On one quiet stretch of water I looked up at the tiered mesas above us and felt it might be true that my life was both a fire and a river, depending on the moment and the vantage from which it was viewed–and never more like a river than in moments like this.

My review, again, is here. Thank you.

Black Tickets by Jayne Anne Phillips

I read this book for its structure: a short story collection with some longer pieces, of as many as 20 pages, but a number of shorter ones, just a page or two. With my advisor this semester, Jessie van Eerden, I am considering a similar structure for my thesis: interstitial pieces in among long ones. (I also read Jessie’s own thesis from her MFA program, which was awfully wonderful and I wish I could review it here for you! Also with the interstitial pieces, and so lovely.

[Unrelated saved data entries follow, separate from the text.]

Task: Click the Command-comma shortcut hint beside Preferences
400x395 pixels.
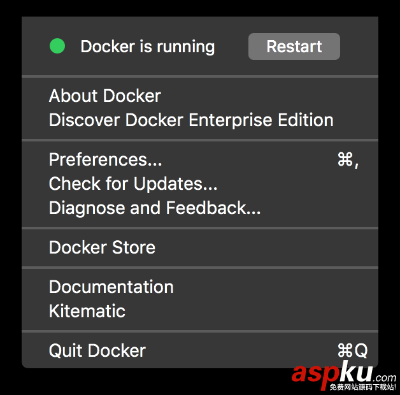Action: pyautogui.click(x=348, y=160)
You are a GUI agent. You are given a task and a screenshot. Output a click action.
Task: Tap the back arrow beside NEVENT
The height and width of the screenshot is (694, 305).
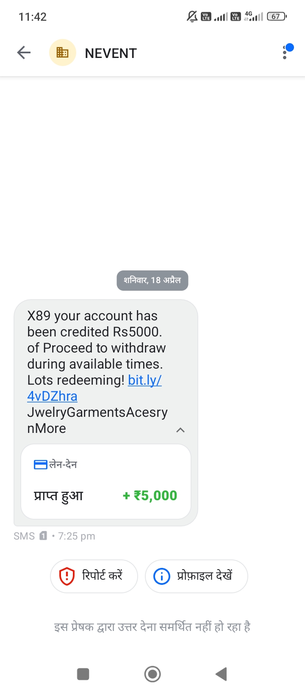click(x=24, y=53)
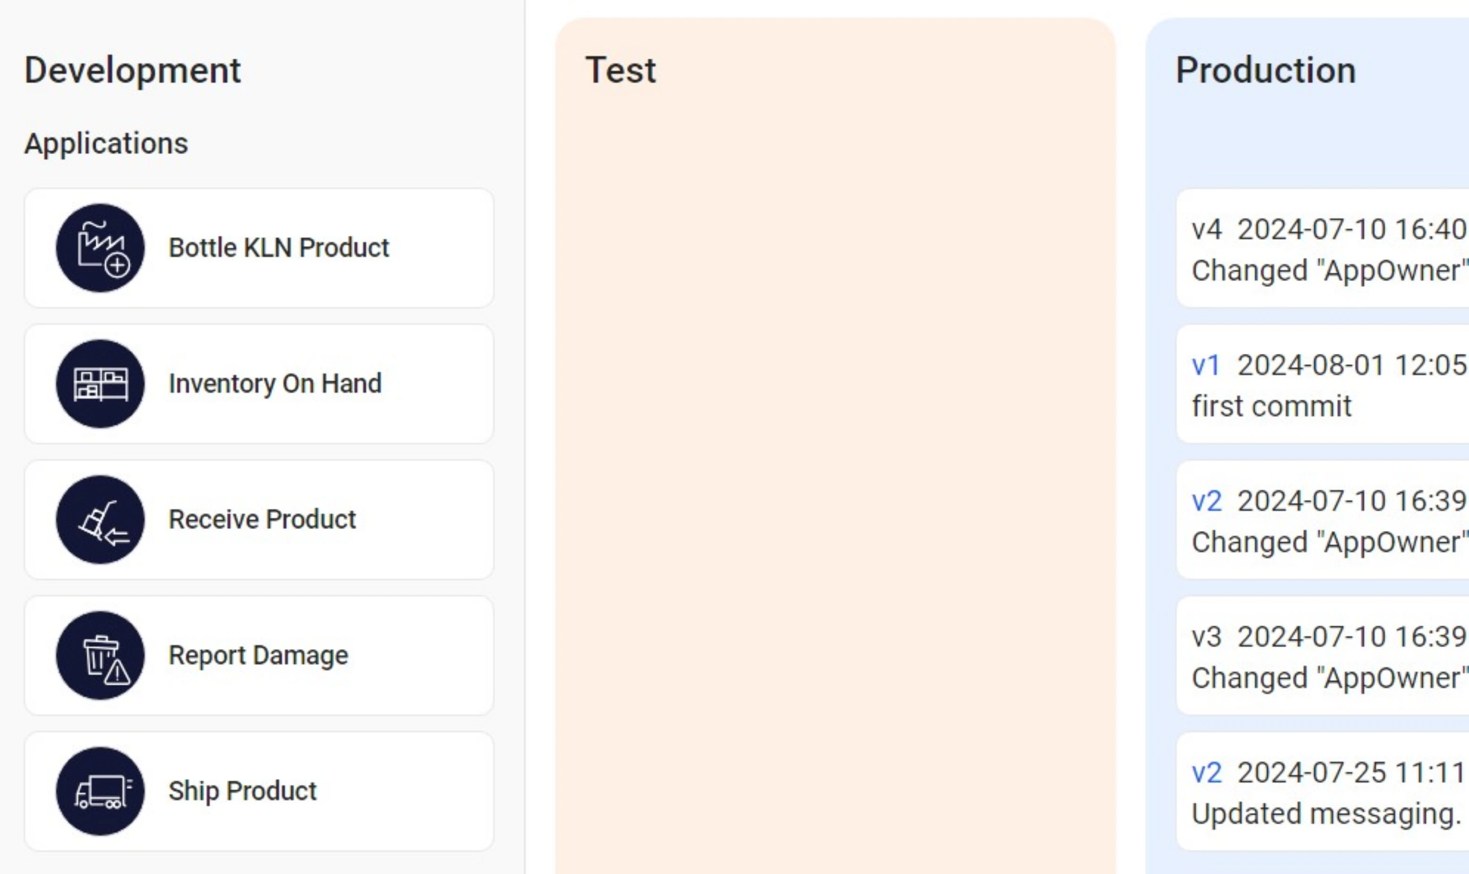The image size is (1469, 874).
Task: Click the Bottle KLN Product factory icon
Action: point(100,248)
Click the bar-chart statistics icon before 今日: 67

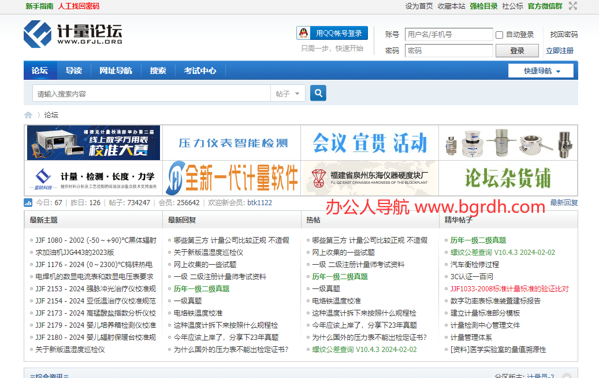click(x=28, y=203)
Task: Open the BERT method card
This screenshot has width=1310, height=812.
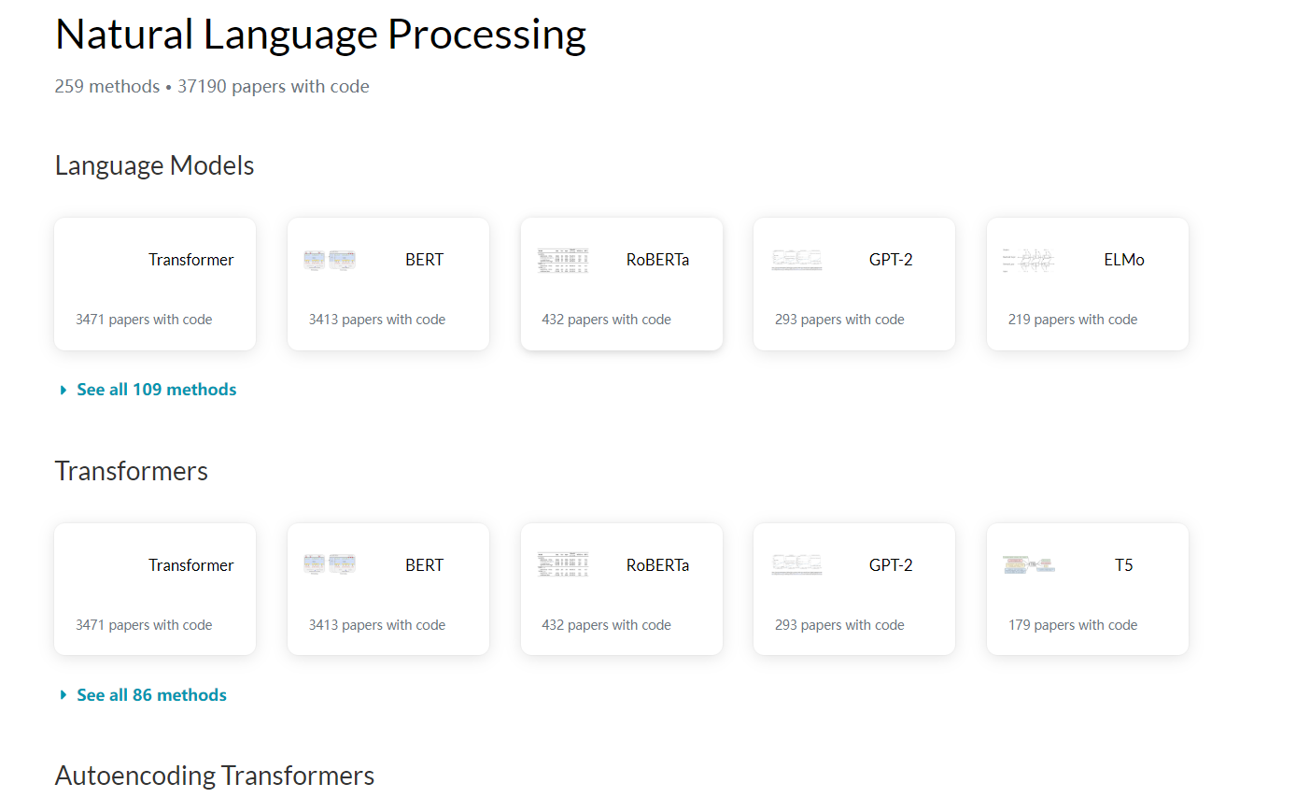Action: click(x=387, y=283)
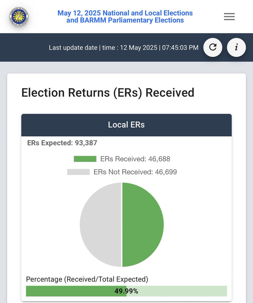The image size is (253, 303).
Task: Open the hamburger navigation menu
Action: (x=229, y=17)

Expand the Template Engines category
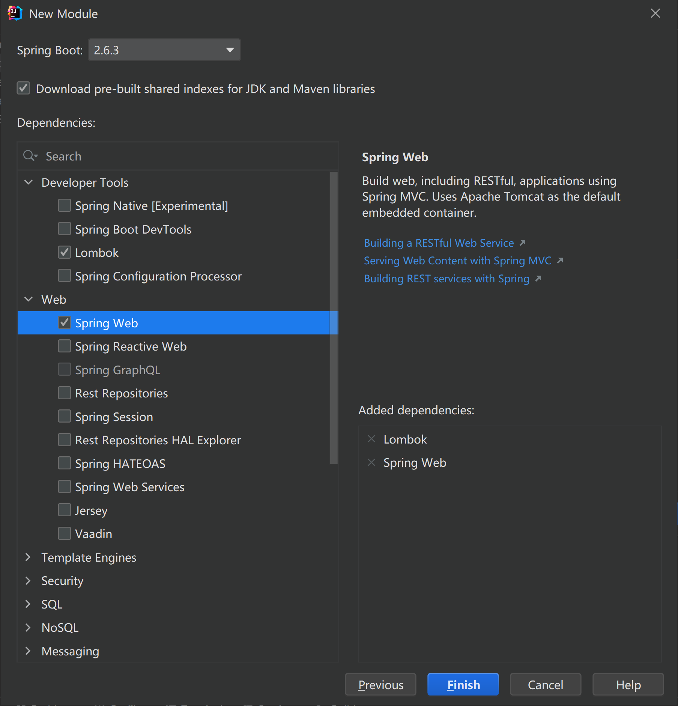click(28, 557)
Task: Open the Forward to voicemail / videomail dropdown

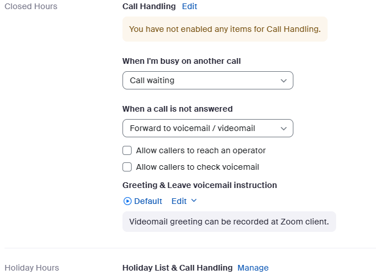Action: point(207,128)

But as it’s not published, I guess I’ll leave it at that.) I was also glad to read Jayne Anne Phillips because she is important to West Virginia’s literary legacy. And she is from Buckhannon, where my own West Virginia Wesleyan College is located.

This is a beautiful and impressive collection in its effect. I found myself lost and involved in each story, one of those reading experiences where you forget where you are, look up baffled by the everyday world around you, thinking you were really in a dark bar in El Paso or walking the streets of an unnamed town decades ago. This effect makes it hard for me to analyze the craft of the book itself, but it is certainly to be admired. While these stories are, I think, unconnected, they share themes: the types of characters and the types of settings are all rough-hewn and struggling. Dwight Garner’s review in The New York Times calls these “lush, violent, elegiac and sexually charged worlds,” and he writes that this book “would help light the landscape of the so-called dirty realists (Raymond Carver, Bobbie Ann Mason, Richard Ford, Phillips and others), though the adhesive has pretty much come off that label.” I am turning to Garner’s words in part because this book so challenged me, and in part because I love that idea, the adhesive coming off the label.

Here is menace, violence, and sex, a good amount of it menacing and violent sex. It’s about loneliness and despair and the odd, quiet contentment. I’m not sure what to think, actually. And as to my original reason for reading Black Tickets – to examine its structure – I’m a bit lost, too. I would say the shorter stories contributed to the overall themes, tone, impression that make this book so strong. So did the longer ones.

How different is a story collection from an essay collection? What explains my difficulty here? If I find out, I’ll let you know.


Rating: 7 Ripple bottles.

Hood by Alison Kinney

This is the third that I’ve read in the Object Lessons series (Sock, Souvenir).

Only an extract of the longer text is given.